Week 5 Flashcards
What is departmentalisation
Grouping jobs together and defining units so that similar or associated tasks and activities can be coordinated
Describe the different types of departmentalisation
Task : based on the primary functions performed
Product : based on the goods/services produced or sold
Geographic : based on the geographic segmentation or organisational units
Describe the FUNCTIONAL STRUCTURE
Divides work by type.
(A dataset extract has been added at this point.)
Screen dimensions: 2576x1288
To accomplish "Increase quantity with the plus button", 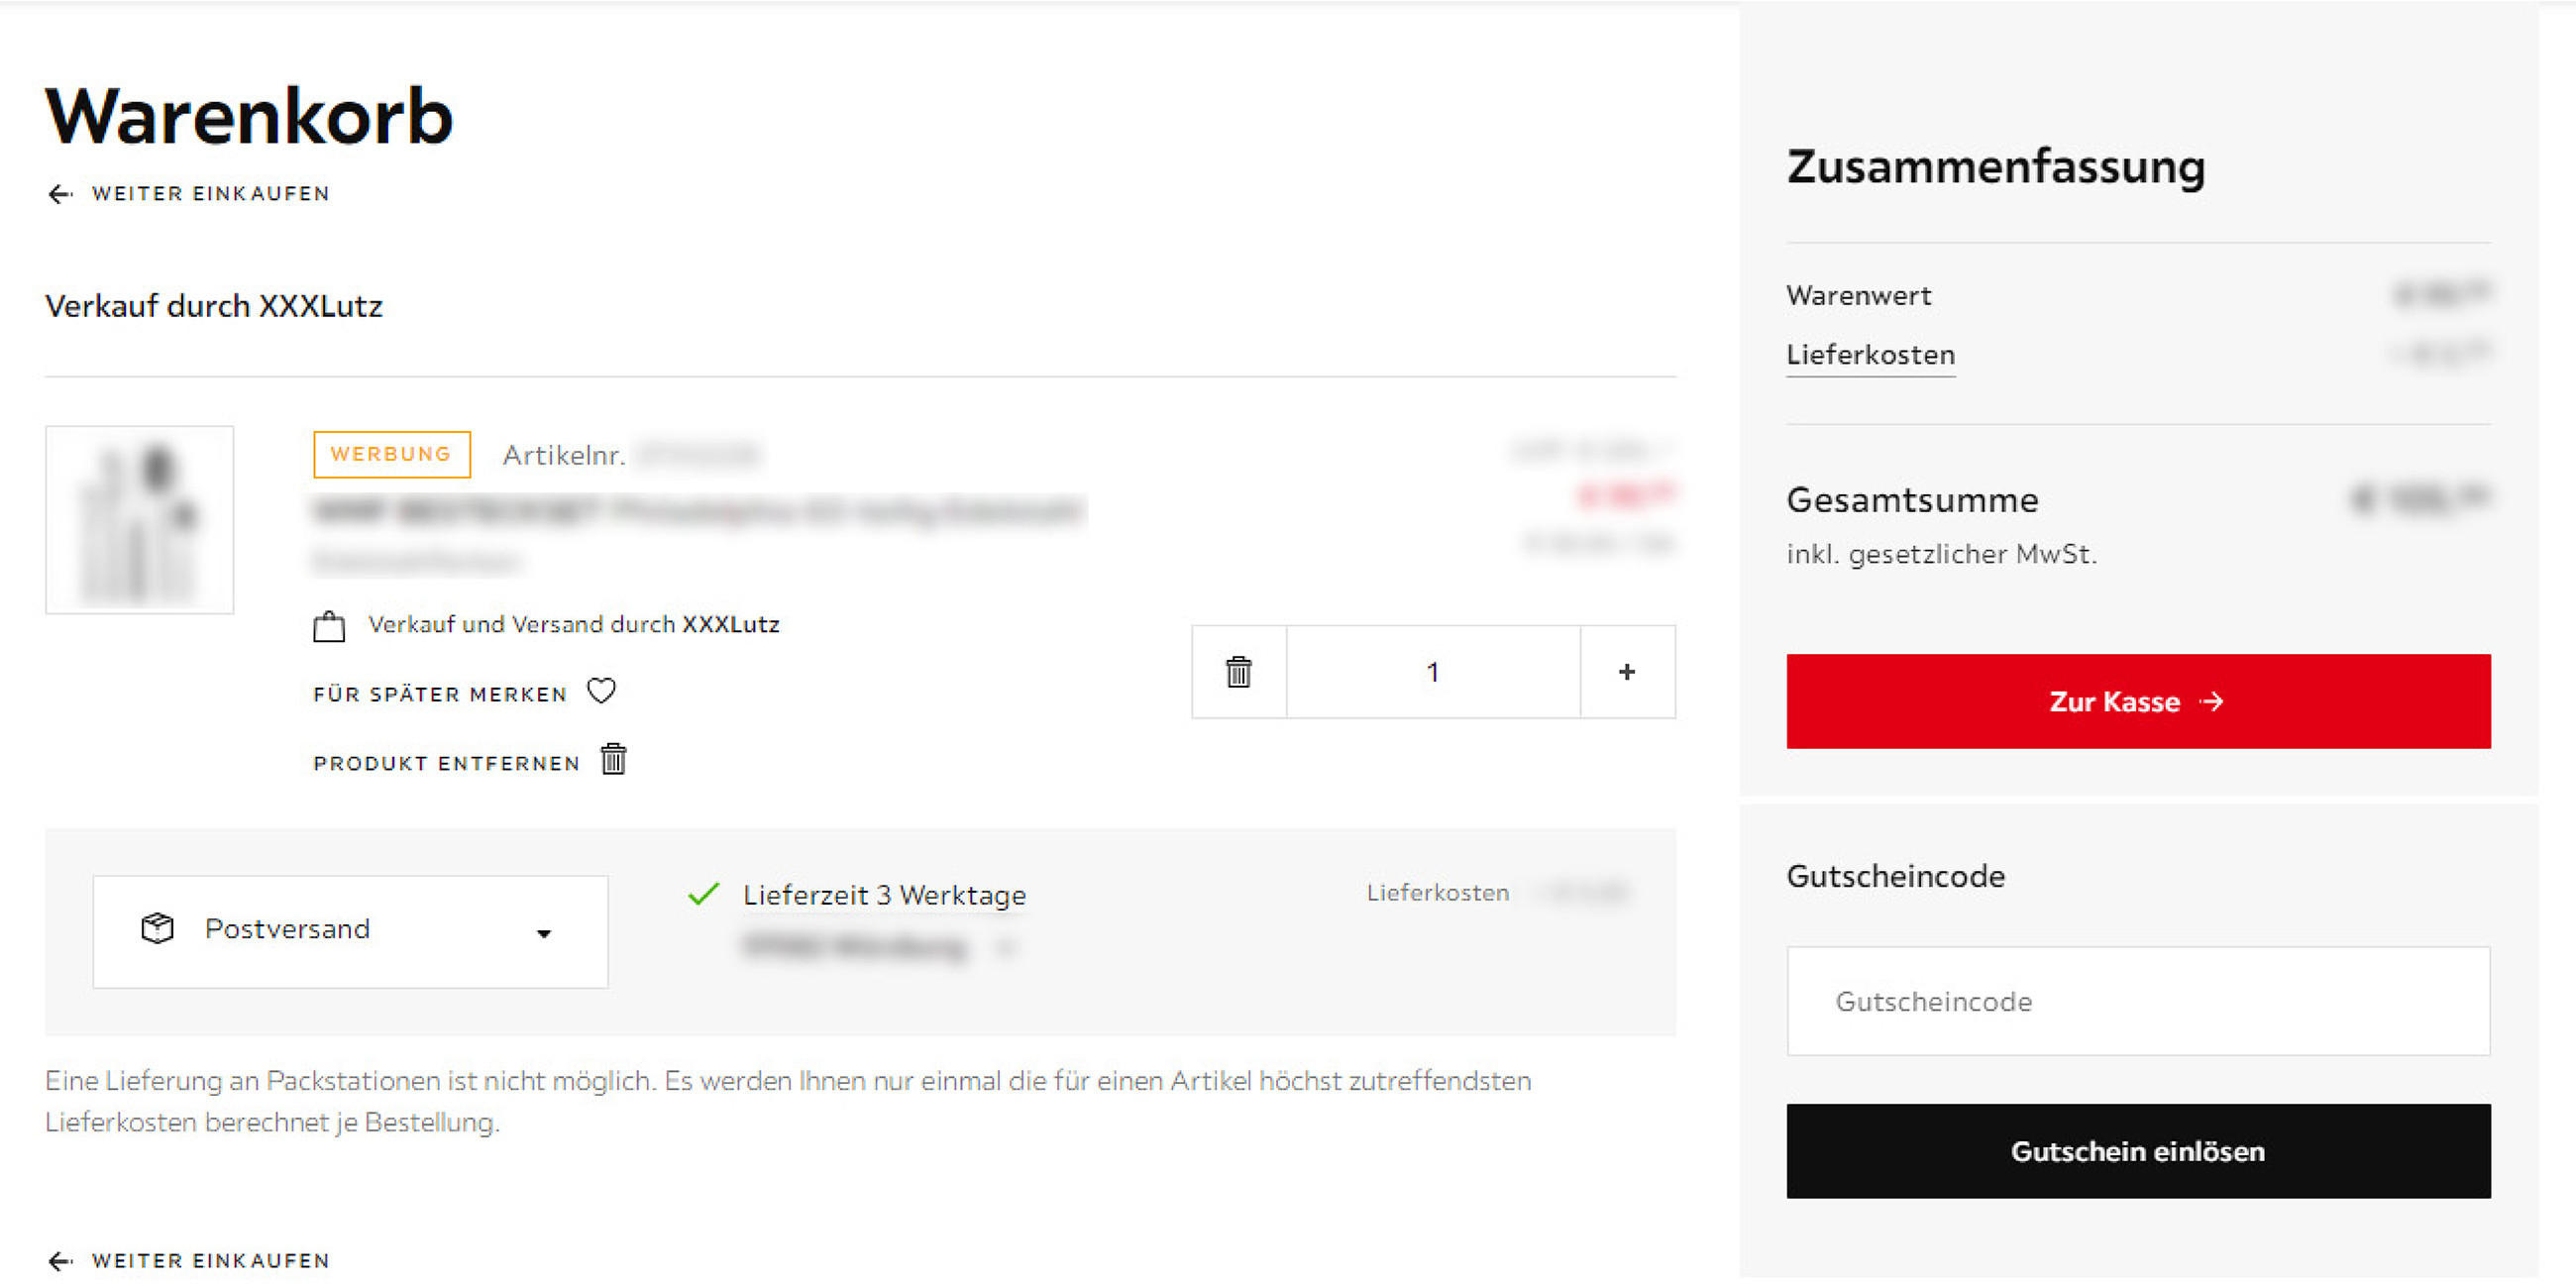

Tends to be centralised as it is only at the senior level that the melding of the activities of the various functions occur
List the STRENGTHS of the FUNCTIONAL STRUCTURE
- Allows economies of scale
- Enables in depth knowledge and skill development
- Organisations accomplish functional goals
- Best with only one or a few products
List the WEAKNESSES of the FUNCTIONAL STRUCTURE
- Slow response time
- May cause decisions to pile on top (hierarchy overload)
- Poor horizontal coordination among departments
- Less innovation
- Restricted view of organisational goals
Describe the DIVISIONAL STRUCTURE
Individuals and functions are grouped together into divisions according to the specific demands of products and geographic markets.
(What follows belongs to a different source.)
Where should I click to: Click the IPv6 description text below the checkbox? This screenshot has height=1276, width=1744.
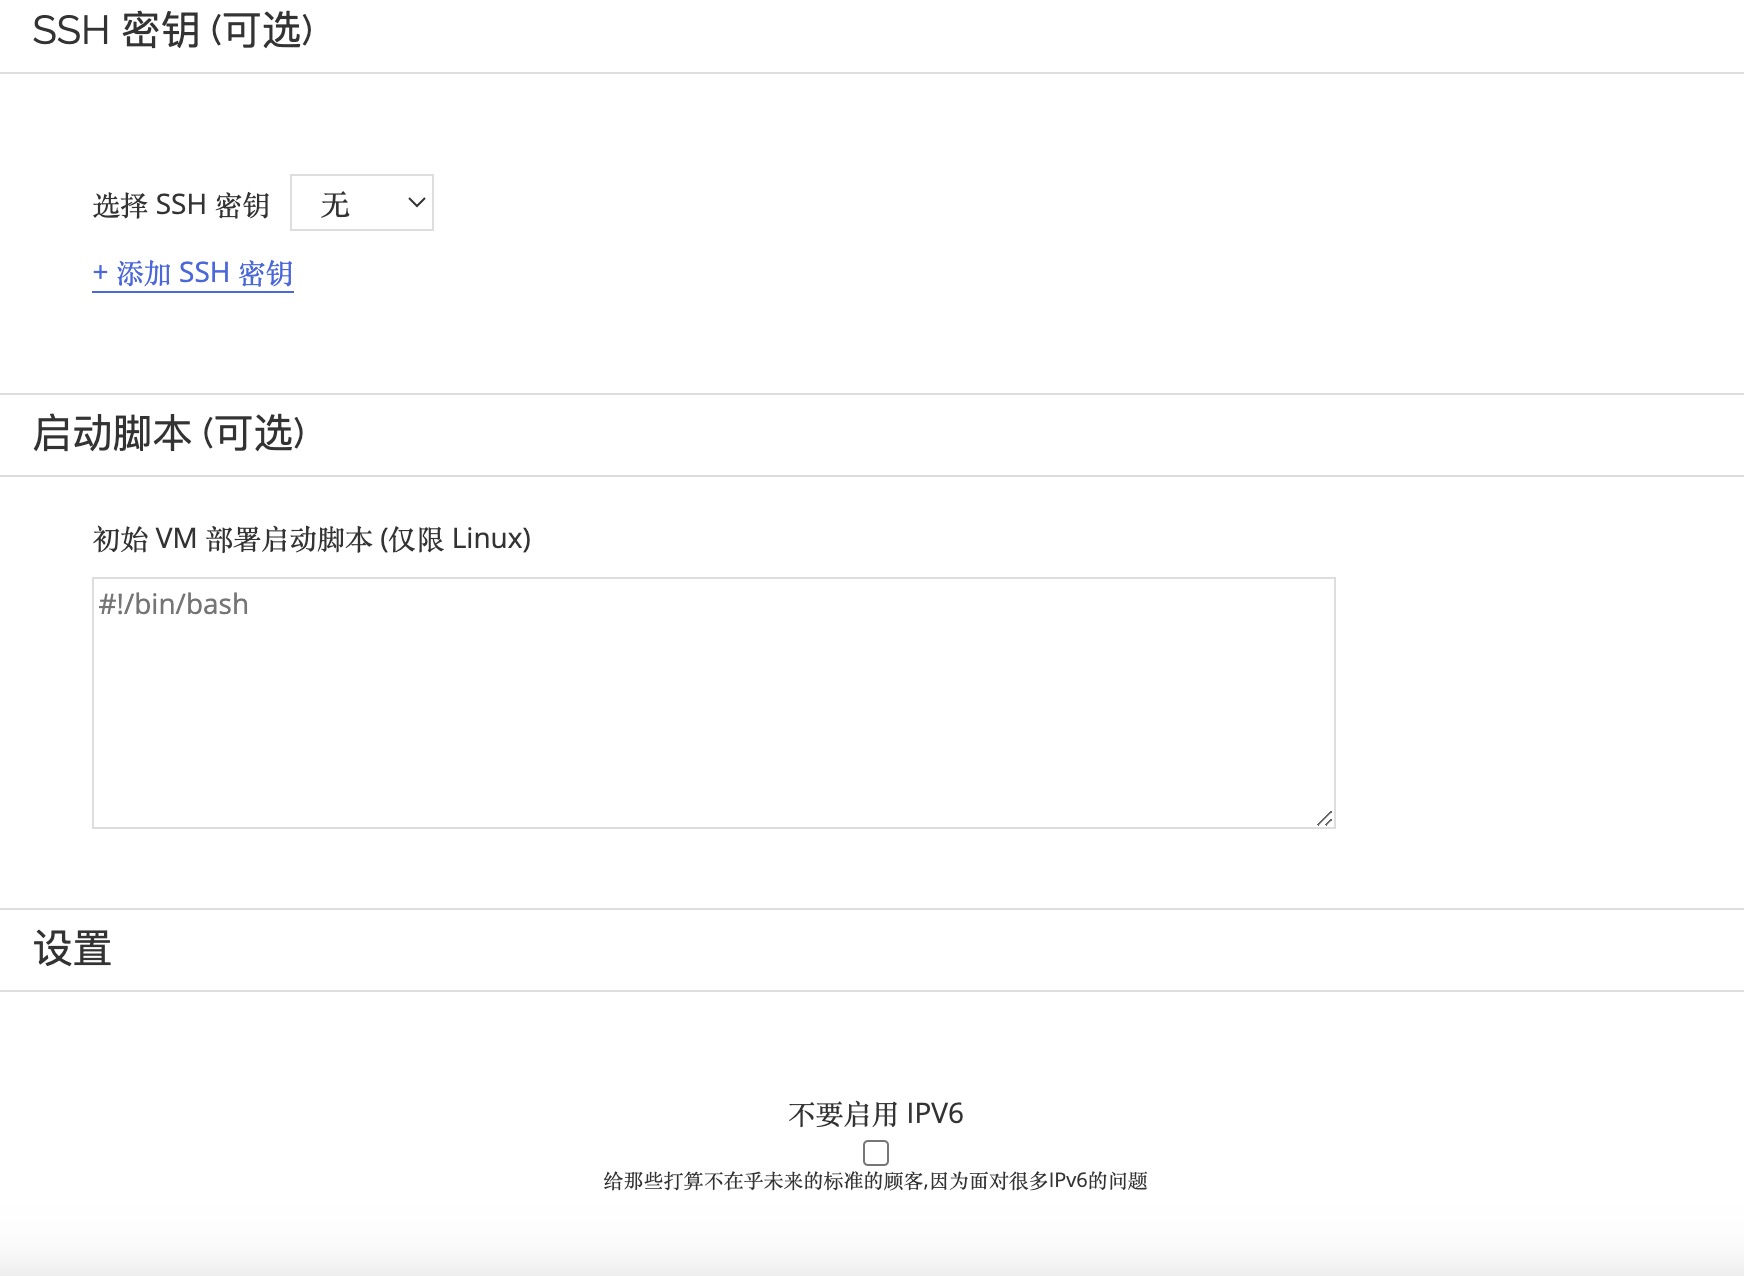[875, 1181]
Divisions are usually responsible for their own business from start to finish
List the STRENGTHS of DIVISIONAL STRUCTURE
- Suited to fast change
- Leads to customer satisfaction
- High coordination among groups
- Allows units to adapt to differences in products, regions, customers
- Best in large organisations with several products
- Decentralised decision-making
List the WEAKNESSES of DIVISIONAL STRUCTURE
- Eliminates economies of scale
- Leads to poor coordination across product lines
- Eliminates in-depth competence
- Makes integration and standardisation across product lines difficult
Describe a MATRIX STRUCTURE
There are different types of grouping at the same time
Top: functional grouping
Left: project grouping
What do the functional manager and the project manager hold respectively? What is a team?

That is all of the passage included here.